El anciano más sabio, sosteniendo
un báculo en mano, pronunciaba una oración
secreta que resonaba en la montaña. Mientras tanto,
los aldeanos danzaban y cantaban, formulando sus peticiones
al señor. La leyenda contaba que a Dios le complacía
tanto esa reunión que no podía resistirse
a cumplir los deseos de los aldeanos.
Con el paso del tiempo, los sabios ancianos partieron
y la costumbre se desvaneció. La aldea perdió
su esplendor, la pesca menguó, los jóvenes
emigraron, y solo quedó un pequeño grupo
de ancianos, atrapados entre la falta de fuerzas para
marcharse y la falta de resignación para rendirse
sin luchar.
En una reunión nostálgica, recordaron el
antiguo ritual pero no sabían cómo realizarlo.

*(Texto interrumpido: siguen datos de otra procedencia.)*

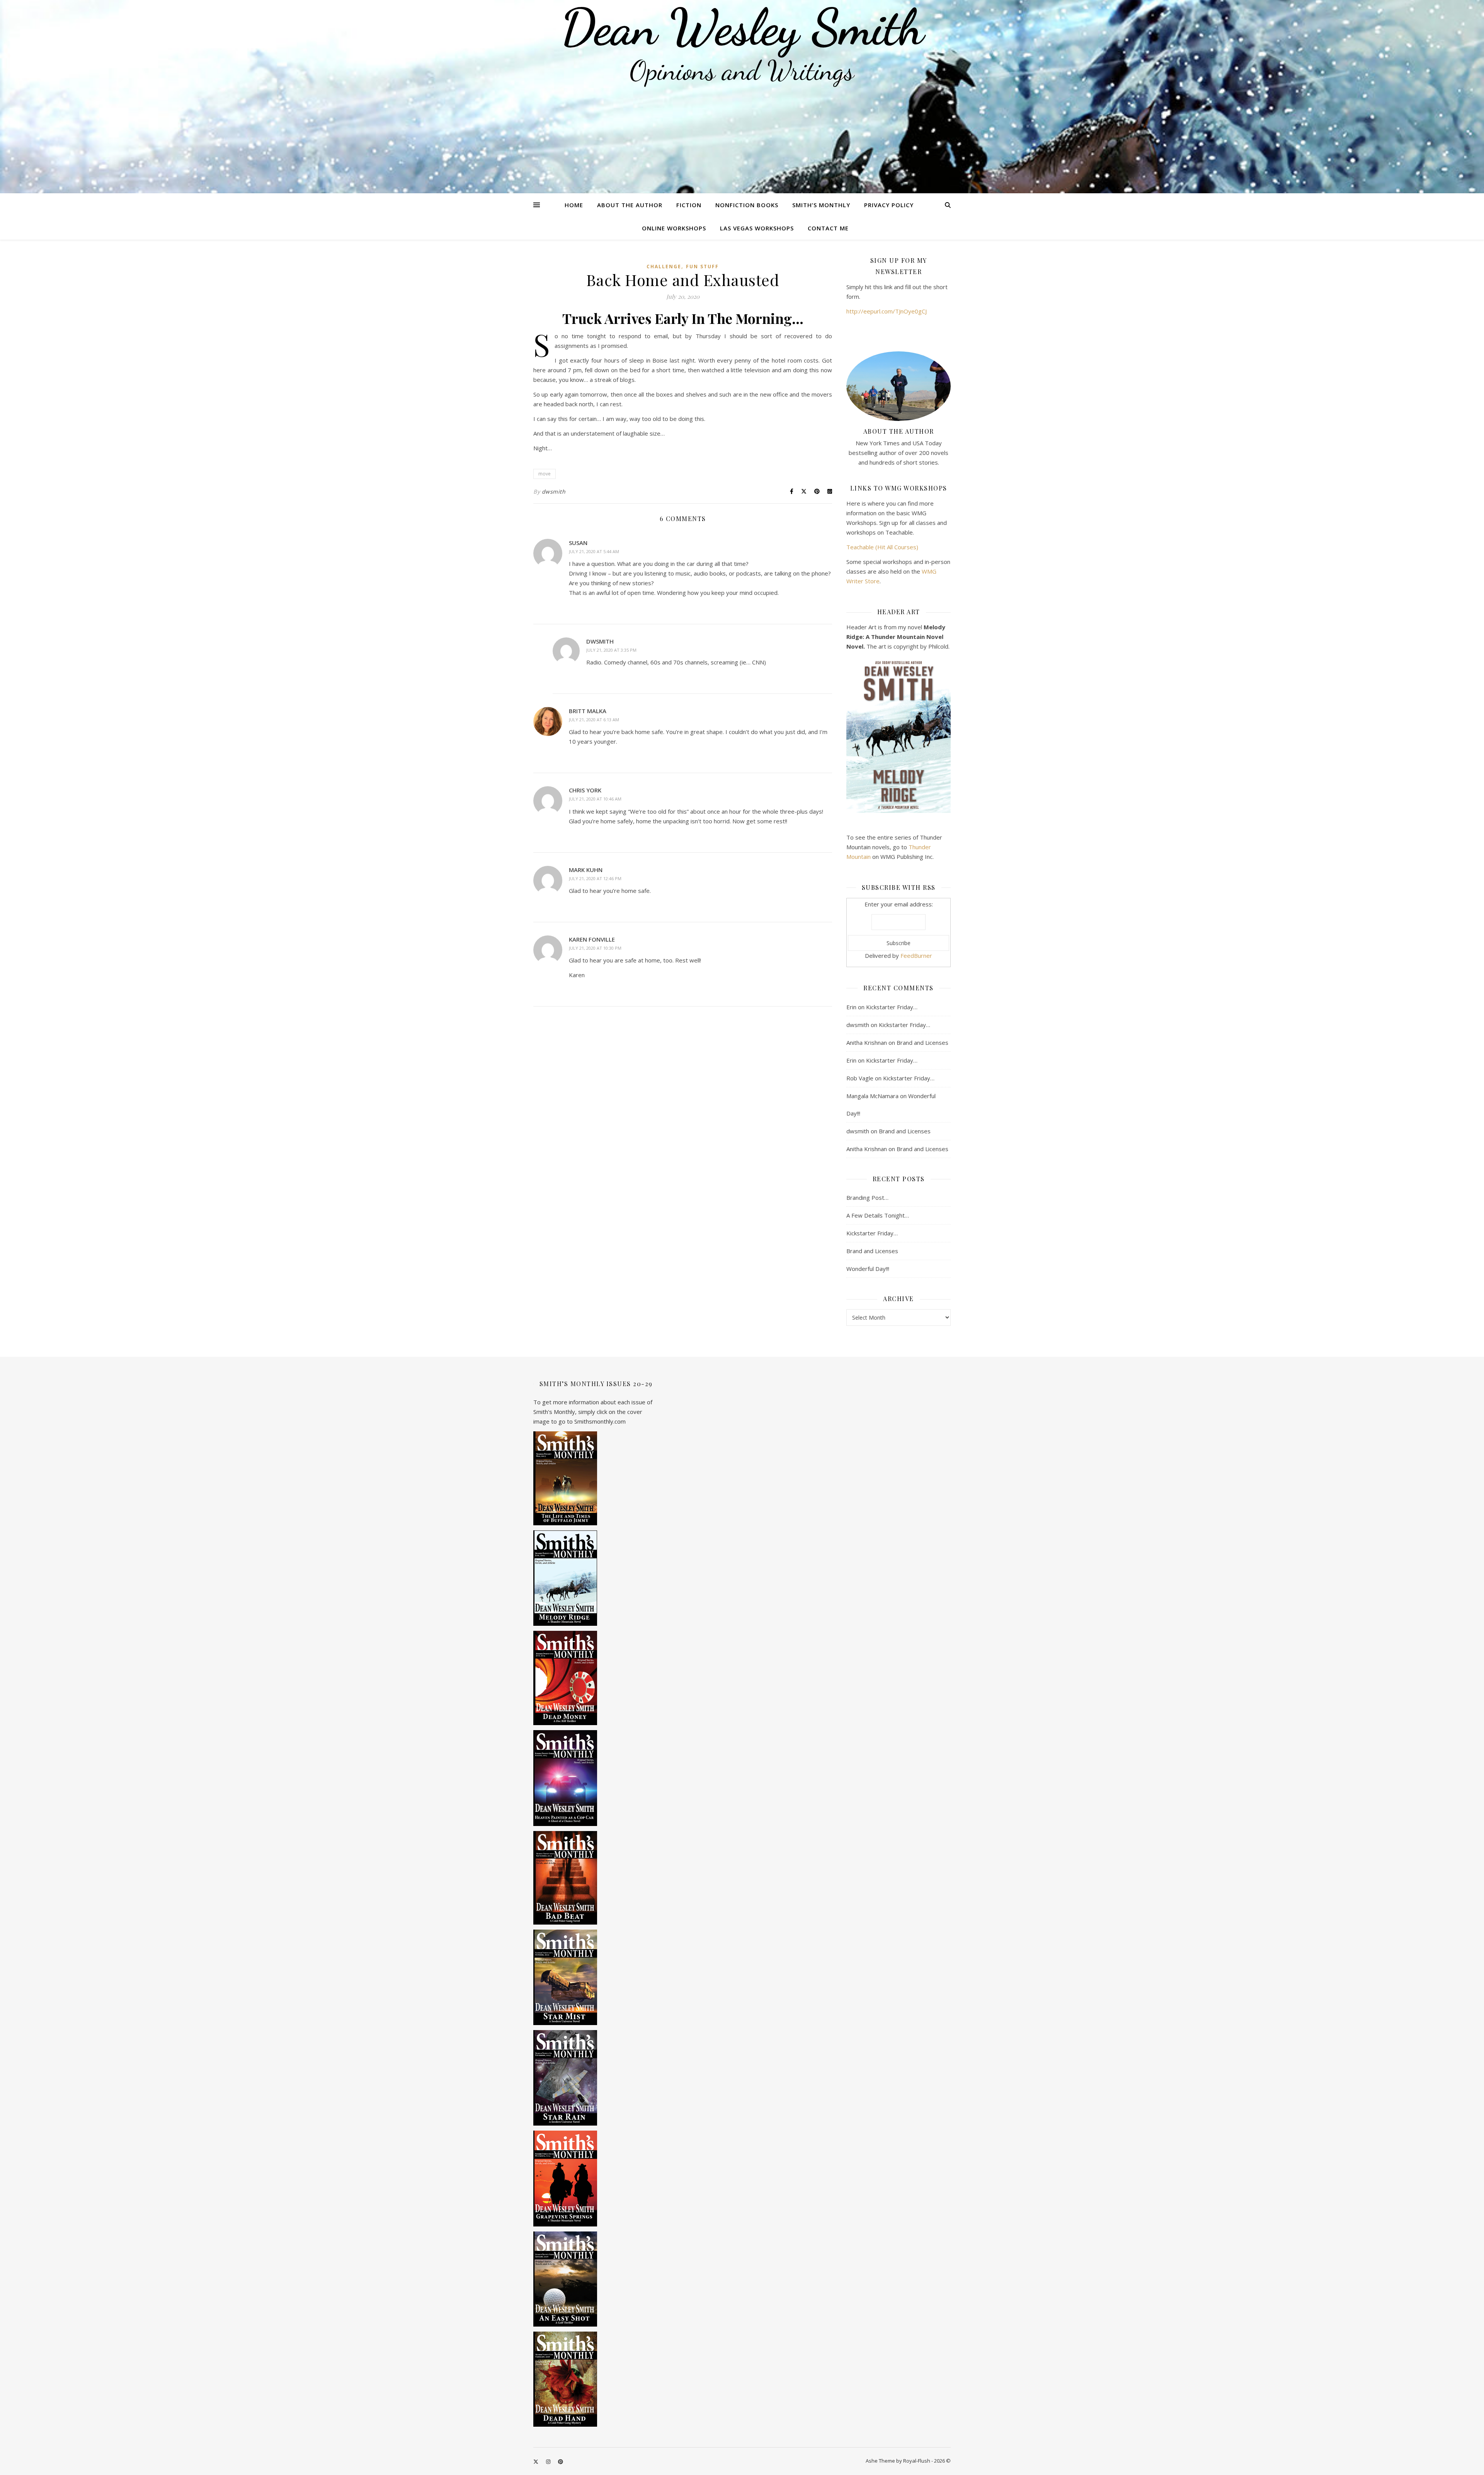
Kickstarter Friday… (891, 1007)
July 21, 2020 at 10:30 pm (595, 948)
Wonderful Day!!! (867, 1268)
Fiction (688, 205)
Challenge (664, 266)
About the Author (629, 205)
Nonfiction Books (746, 205)
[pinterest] (560, 2461)
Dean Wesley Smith (742, 27)
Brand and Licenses (922, 1042)
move (544, 473)
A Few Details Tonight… (877, 1215)
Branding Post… (867, 1197)
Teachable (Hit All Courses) (882, 547)
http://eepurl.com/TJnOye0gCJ (886, 311)
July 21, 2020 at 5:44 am (594, 551)
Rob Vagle (859, 1078)
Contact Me (828, 228)
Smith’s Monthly (821, 205)
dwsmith (554, 491)
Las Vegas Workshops (757, 228)
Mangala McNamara (872, 1096)
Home (574, 205)
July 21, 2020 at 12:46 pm (595, 878)
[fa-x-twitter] (536, 2461)
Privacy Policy (889, 205)
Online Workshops (674, 228)
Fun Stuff (702, 266)
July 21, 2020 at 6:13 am (594, 719)
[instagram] (548, 2461)
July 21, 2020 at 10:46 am (595, 799)
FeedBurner (916, 955)
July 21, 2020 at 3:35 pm (611, 650)
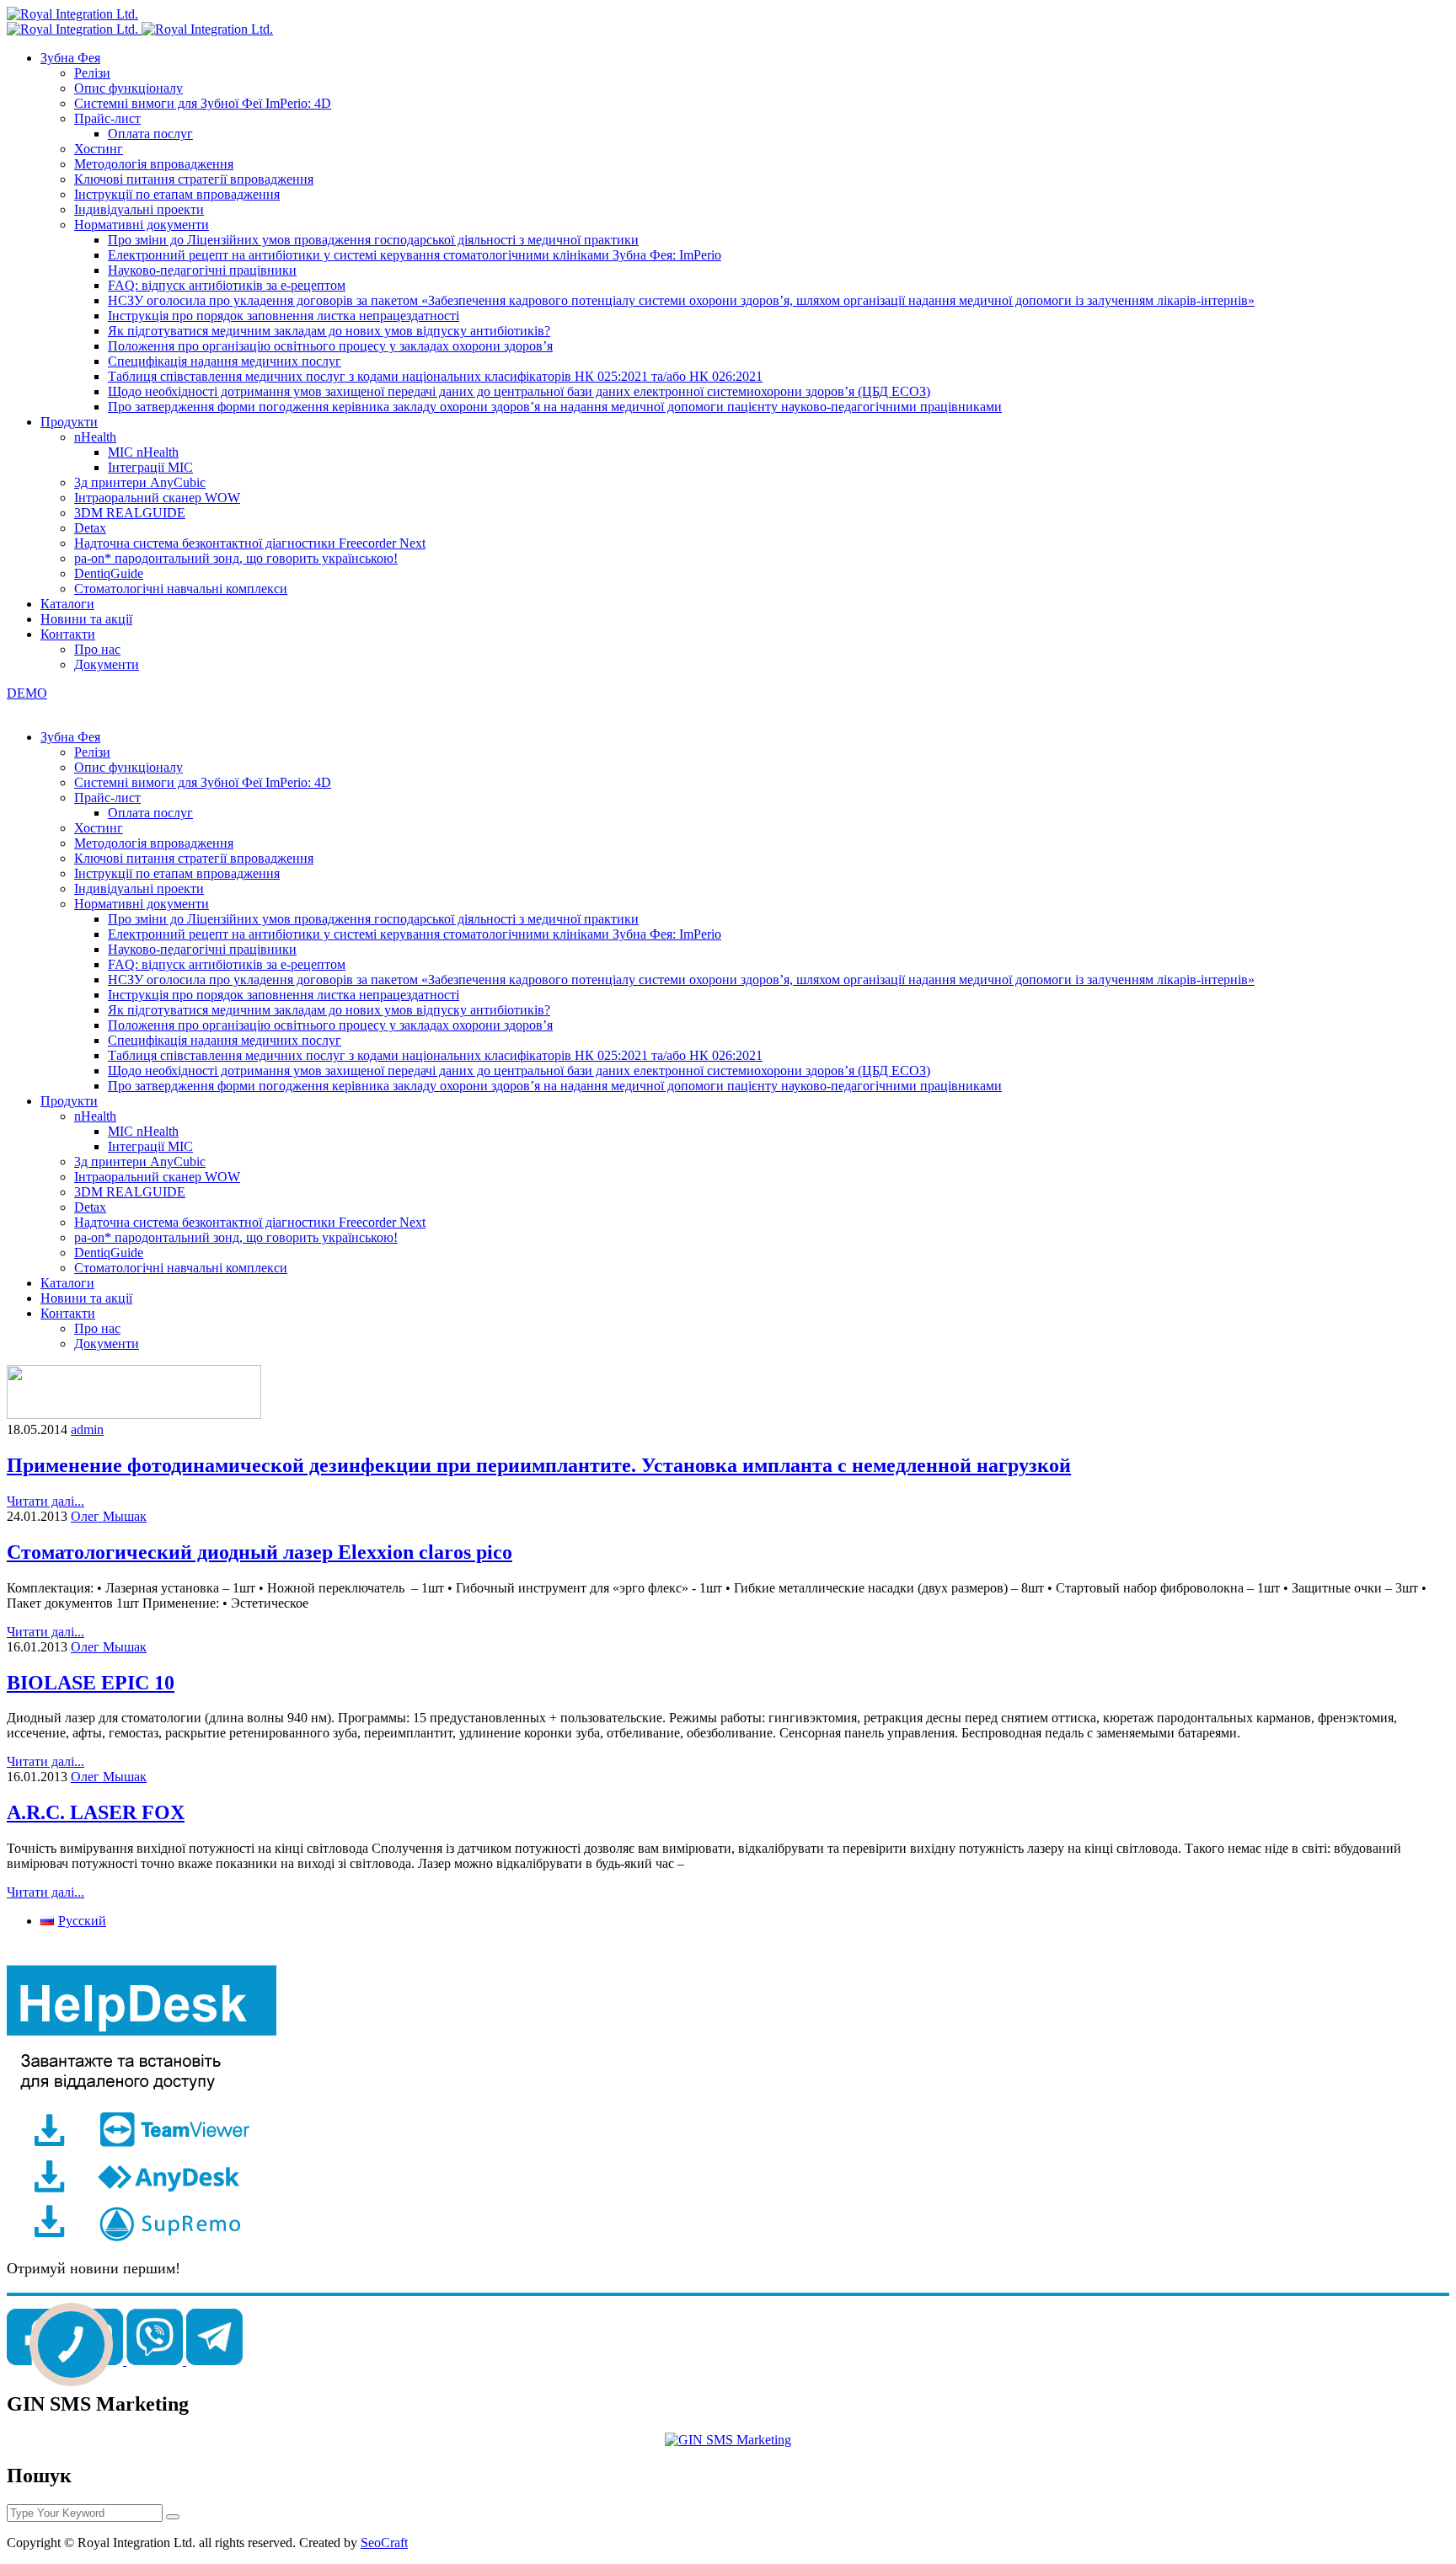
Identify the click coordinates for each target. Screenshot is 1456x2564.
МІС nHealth (143, 452)
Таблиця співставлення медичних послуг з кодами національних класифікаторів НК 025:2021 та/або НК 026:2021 (435, 376)
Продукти (69, 422)
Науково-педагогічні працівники (202, 270)
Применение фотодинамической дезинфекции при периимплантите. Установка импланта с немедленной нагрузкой (539, 1465)
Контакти (67, 634)
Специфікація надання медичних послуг (224, 361)
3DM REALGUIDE (129, 513)
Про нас (97, 649)
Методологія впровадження (153, 164)
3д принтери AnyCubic (140, 482)
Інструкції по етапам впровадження (177, 194)
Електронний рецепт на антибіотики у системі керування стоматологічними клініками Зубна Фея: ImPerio (414, 255)
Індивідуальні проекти (139, 209)
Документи (106, 664)
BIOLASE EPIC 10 (90, 1683)
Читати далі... (45, 1501)
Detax (90, 528)
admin (87, 1429)
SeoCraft (384, 2542)
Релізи (92, 73)
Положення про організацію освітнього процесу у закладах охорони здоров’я (330, 346)
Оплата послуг (150, 133)
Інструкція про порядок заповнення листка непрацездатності (283, 315)
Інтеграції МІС (150, 467)
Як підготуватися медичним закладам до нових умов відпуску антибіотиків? (329, 331)
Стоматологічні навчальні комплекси (180, 588)
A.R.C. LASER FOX (96, 1812)
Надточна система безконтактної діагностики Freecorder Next (250, 543)
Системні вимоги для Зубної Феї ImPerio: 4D (202, 103)
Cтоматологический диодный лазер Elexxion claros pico (259, 1552)
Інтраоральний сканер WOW (157, 497)
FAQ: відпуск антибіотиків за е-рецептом (226, 285)
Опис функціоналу (128, 88)
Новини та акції (86, 619)
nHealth (95, 437)
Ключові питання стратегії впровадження (193, 179)
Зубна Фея (70, 58)
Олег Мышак (109, 1516)
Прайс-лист (107, 118)
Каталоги (67, 604)
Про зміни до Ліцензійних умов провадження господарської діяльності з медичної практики (373, 240)
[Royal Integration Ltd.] (72, 14)
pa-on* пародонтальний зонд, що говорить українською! (236, 558)
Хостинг (98, 149)
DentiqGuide (108, 573)
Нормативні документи (141, 224)
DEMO (27, 693)
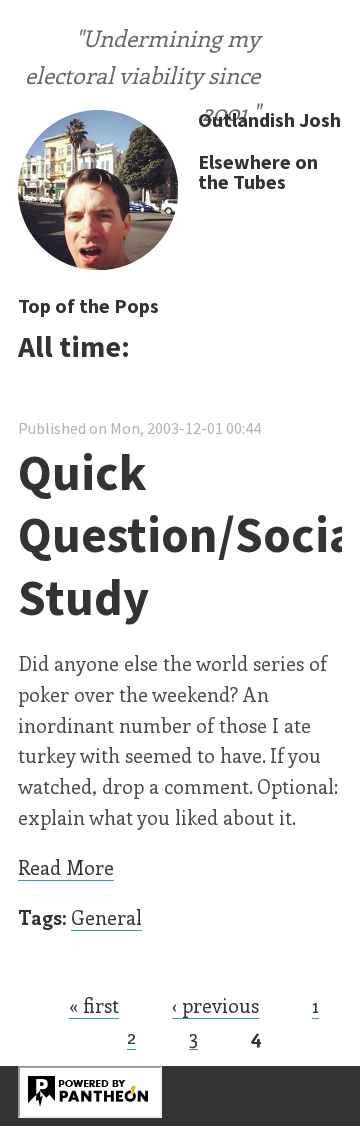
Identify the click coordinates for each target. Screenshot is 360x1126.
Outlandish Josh (269, 119)
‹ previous (215, 1005)
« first (94, 1005)
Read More (66, 867)
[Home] (98, 192)
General (106, 917)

Sin embargo, decidieron intentarlo. Una noche, los últimos
siete habitantes activos subieron la montaña, encontraron
un claro y encendieron una fogata.
Nadie sabía qué decir ni cómo actuar.
Se limitaron a tomarse de las manos y a girar alrededor
del fuego, compartiendo canciones sencillas. Cantaron
hasta el amanecer, pidiendo a Dios que la aldea volviera
a prosperar.
Cuenta la leyenda que a Dios le complació tanto
la sencillez y la sinceridad de este nuevo acto que renovó
su benevolencia hacia la aldea. La prosperidad regresó,
y algunos sostienen que, hasta el día de hoy, el
ritual improvisado sigue siendo la chispa que mantiene
la conexión divina viva.
El mensaje perdurable de la leyenda es claro: las tradiciones
pueden cambiar, pero la autenticidad y el deseo sincero
de conectarse con lo divino pueden trascender el tiempo.
La aldea aprendió que, aunque los sabios ancianos
se fueran, su espíritu vivía en la voluntad
y la determinación de quienes decidieron mantener
viva la tradición, incluso cuando no conocían
todas las palabras y movimientos precisos.